George Stevens (director) GIANT (1956) Photo archive
Np: Globe Photos, Warner Brothers, 1956. Collection of 54 vintage original mostly 8 x 10″ (20 x 25 cm) photos, comprising 16 black-and-white and one color still. Also included is a collection of 37 contact sheets, each containing from 10-36 distinct images for a total of approximately 795, many with stamp of Globe Photos on verso, in the original Globe Photos printed envelope. Envelope has various tears on right, a few contact sheets have red printing notations. Overall near fine.
Giant is a sprawling epic of a film and may well be regarded as the single most significant film to deal with Texas in the 20th century. The film deals forthrightly with issues of patriarchy and racism, and also with two of the predominant Texas industries: cattle and oil. The film has three lead actors: Rock Hudson, Elizabeth Taylor and James Dean.

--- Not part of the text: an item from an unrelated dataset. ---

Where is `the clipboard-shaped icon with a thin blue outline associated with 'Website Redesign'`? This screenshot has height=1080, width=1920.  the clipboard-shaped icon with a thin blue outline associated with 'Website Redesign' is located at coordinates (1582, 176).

Hudson plays Jordan “Bick” Benedict, a wealthy rancher with an utterly massive ranch (Edna Ferber, who wrote the novel from which the film was adapted, modeled Benedict’s estate after the King Ranch in Kingsville, Texas). And Taylor plays Leslie Lynnton Benedict, his young wife, a Maryland socialite who gradually becomes aware of the deeply rooted patriarchal norms and severe racism in Texas society — both of them norms against which she increasingly rebels. Dean plays the critical third starring role — that of Jett Rink, a ranch hand who winds up inheriting a small parcel of land, land which turns out to have massive petroleum reserves beneath it. Jett becomes massively wealthy and urges Bick to allow drilling on his cattle ranch, which Bick for a long time resists because he wants to uphold his legacy as a rancher. As Jett becomes an oligarch and constructs a massive new hotel, the once-decent young man has been transformed into an unrepentant racist. (Wikipedia)
The 17 scene stills contain a good range of representative images from the movie. The contact sheets focus on James Dean as Jett who, almost certainly, is the film’s most interesting character. They include many behind-the-scenes images showing how Dean, working with director George Stevens, slowly shaped his performance.